_TEXTO FORNECIDO_
★ ★ ★
Todo mundo tem aquele tio que sempre quer ser o mais legal, que gosta de quebrar regras, que na verdade, se aproxima mais da gente e, às vezes, até deseduca.

Quero falar do meu Tio Augusto, um dos irmãos da minha mãe. Era uma figura, um homem inteligente, engraçado, que gostava de ler, mas que tinha suas esquisitices. Seu apelido Lula Marcha Lenta (nada a ver com o ex-presidente).

Era a década de 60, eu tinha 14 anos e uma vez ele cismou de me levar para a praia, mais especificamente, para Itanhaém, mas tinha que ser de trem, aquele da antiga Estrada de Ferro Sorocabana. 

E lá fomos nós: eu, meu tio Augusto e meu primo Eder, que tinha apenas 7 anos de idade. Saímos de São Caetano do Sul, onde ele morava, às 4h30 da manhã, fomos até a Estação da Luz e depois até a Estação Júlio Prestes, de onde saía o famoso trem. 

E meu tio já foi avisando que a viagem era longa, que o trem iria a apenas 5km por hora, que atravessaríamos 27 túneis e que deveríamos nos sentar no chão, ou melhor, na porta, e que era para fazer bagunça e barulho nos túneis, lembrando que, naquele tempo, os trens seguiam viagem de portas abertas. 

Ele planejava uma aventura com os sobrinhos e até que conseguiu. O trem levou quase 7 horas para chegar em Pedro Taques e, já na baixada, parava a cada quilômetro, até mesmo fora das estações. Como não tinha banheiro, nessas paradas as pessoas desciam para urinar nos trilhos mesmo.

Eu, adolescente, tímido e envergonhado, me segurei, mas o meu primo, criança ainda, quis descer. Fiquei sozinho no vagão tomando conta da bagagem, até hoje não sei por que levávamos tanta tranqueira. Até que o trem deu sinal de partida, me apavorei e gritei para o tio “Sobe que o trem está partindo”.  E ele na sua calma habitual respondeu “Calma fio, o trem vai parar ali na frente, a 200 metros e eu alcanço”.
★ ★ ★
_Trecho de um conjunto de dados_
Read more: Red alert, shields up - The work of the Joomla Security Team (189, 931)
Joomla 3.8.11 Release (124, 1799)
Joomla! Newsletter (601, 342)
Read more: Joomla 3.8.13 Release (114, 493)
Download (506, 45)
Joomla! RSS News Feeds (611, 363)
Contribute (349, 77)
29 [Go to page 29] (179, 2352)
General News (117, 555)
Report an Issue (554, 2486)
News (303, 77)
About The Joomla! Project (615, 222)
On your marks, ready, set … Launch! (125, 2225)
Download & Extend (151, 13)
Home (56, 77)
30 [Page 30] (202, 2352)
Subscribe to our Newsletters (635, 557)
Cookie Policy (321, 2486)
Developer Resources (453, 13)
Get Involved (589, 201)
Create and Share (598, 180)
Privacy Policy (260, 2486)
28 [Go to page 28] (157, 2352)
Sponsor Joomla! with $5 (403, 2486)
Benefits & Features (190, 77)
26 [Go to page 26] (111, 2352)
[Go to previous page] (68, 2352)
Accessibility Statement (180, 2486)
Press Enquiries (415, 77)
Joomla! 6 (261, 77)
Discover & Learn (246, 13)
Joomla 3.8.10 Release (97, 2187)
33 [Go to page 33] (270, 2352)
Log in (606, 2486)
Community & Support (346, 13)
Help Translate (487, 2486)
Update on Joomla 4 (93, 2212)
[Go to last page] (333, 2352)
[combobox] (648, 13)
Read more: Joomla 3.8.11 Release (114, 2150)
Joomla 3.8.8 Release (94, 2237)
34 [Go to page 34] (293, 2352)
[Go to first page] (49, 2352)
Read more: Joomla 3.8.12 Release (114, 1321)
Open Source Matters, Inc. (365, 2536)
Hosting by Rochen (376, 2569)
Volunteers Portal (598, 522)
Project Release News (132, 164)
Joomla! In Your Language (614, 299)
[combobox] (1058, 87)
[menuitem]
★ ★ ★
_OBJETIVO_
Reproduza, do relato sobre a viagem de trem a Itanhaém, todo o trecho que vai desde "Todo mundo tem" até "vezes, até deseduca.". Os registros constituem um material à parte, independente do texto.

_RESPOSTA ESPERADA_
Todo mundo tem aquele tio que sempre quer ser o mais legal, que gosta de quebrar regras, que na verdade, se aproxima mais da gente e, às vezes, até deseduca.